Meski menghadapi gejolak internal dari sisi ketenagakerjaan, kinerja keuangan perusahaan justru menunjukkan tren positif. Dalam laporan keuangan per Maret 2026, penjualan neto Indomarco Prismatama tercatat mencapai Rp33,15 triliun.
Angka tersebut naik sekitar 14,15 persen dibanding periode yang sama tahun sebelumnya yang berada di level Rp29,04 triliun.
Kenaikan penjualan itu mencerminkan masih kuatnya konsumsi masyarakat dan dominasi jaringan minimarket modern di berbagai daerah. Indomaret hingga kini menjadi salah satu pemain utama sektor ritel nasional dengan ribuan gerai yang tersebar di seluruh Indonesia.
Tidak hanya penjualan yang tumbuh, laba perusahaan juga mengalami peningkatan. Laba periode berjalan yang dapat diatribusikan kepada pemilik entitas induk naik sekitar 3,67 persen secara tahunan menjadi Rp489,01 miliar.
Dari sisi neraca, total aset perusahaan tercatat sebesar Rp58,48 triliun hingga akhir Maret 2026. Sementara total liabilitas berada di angka Rp33,34 triliun.
Laporan keuangan juga menunjukkan adanya penurunan aset lancar perusahaan menjadi Rp27,84 triliun dibanding posisi akhir 2025 sebesar Rp30,55 triliun. Namun di sisi lain, aset tidak lancar mengalami kenaikan menjadi Rp30,64 triliun.
Sementara total kewajiban atau liabilitas perusahaan tercatat turun dibanding akhir tahun lalu, dari Rp35,62 triliun menjadi Rp33,34 triliun.
Indoritel Makmur Internasional sebagai induk usaha diketahui memiliki sekitar 40 persen saham PT Indomarco Prismatama. Dengan porsi kepemilikan tersebut, kontribusi laba Indomaret terhadap DNET menjadi sangat dominan.

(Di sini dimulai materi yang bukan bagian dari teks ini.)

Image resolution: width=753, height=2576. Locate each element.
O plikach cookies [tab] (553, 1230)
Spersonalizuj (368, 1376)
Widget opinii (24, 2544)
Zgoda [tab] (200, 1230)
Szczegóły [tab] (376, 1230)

Tercatat, laba yang disetor Indomarco kepada DNET mencapai sekitar Rp195,31 miliar atau setara lebih dari 83 persen total laba DNET hingga kuartal pertama 2026.
Kontribusi besar itu membuat bisnis minimarket menjadi tulang punggung utama grup usaha tersebut dibanding lini bisnis lain yang juga dimiliki DNET.
Sebagai perbandingan, PT Nippon Indosari Corpindo Tbk (ROTI), produsen Sari Roti yang juga dimiliki DNET, hanya menyumbang laba sekitar Rp571 juta. Sementara PT Fast Food Indonesia Tbk (FAST), pengelola jaringan KFC Indonesia, berkontribusi sekitar Rp4,98 miliar.
Situasi ini membuat aksi protes karyawan Indomaret mendapat perhatian luas di media sosial. Banyak warganet menyoroti ironi antara pertumbuhan keuntungan perusahaan dan tuntutan pekerja terkait hak lembur.
Isu kesejahteraan pekerja ritel modern memang kerap menjadi perdebatan dalam beberapa tahun terakhir. Industri minimarket dikenal memiliki sistem operasional padat tenaga kerja dengan jam kerja panjang, terutama di gerai yang buka hingga larut malam atau 24 jam.
Di sisi lain, perusahaan ritel juga menghadapi tekanan untuk menjaga efisiensi biaya di tengah persaingan bisnis yang semakin ketat serta perubahan perilaku konsumen menuju layanan digital dan otomatisasi.
Belakangan, muncul pula kekhawatiran mengenai masa depan pekerja minimarket akibat percepatan penggunaan teknologi kasir otomatis dan sistem pembayaran digital.
Sejumlah laporan bahkan menyebut posisi pegawai minimarket berpotensi berkurang dalam beberapa tahun ke depan apabila otomatisasi semakin luas diterapkan.
Namun hingga kini, model layanan ritel di Indonesia masih sangat bergantung pada interaksi langsung dengan pekerja, mulai dari pelayanan pelanggan hingga distribusi barang.
Karena itu, kebijakan perusahaan terkait hak dan kesejahteraan karyawan tetap menjadi isu sensitif yang dapat memengaruhi stabilitas operasional dan citra perusahaan di mata publik.
Hingga berita ini berkembang, belum ada pernyataan resmi dari manajemen Indomaret terkait tuntutan para pekerja maupun kemungkinan dialog lanjutan dengan pihak karyawan.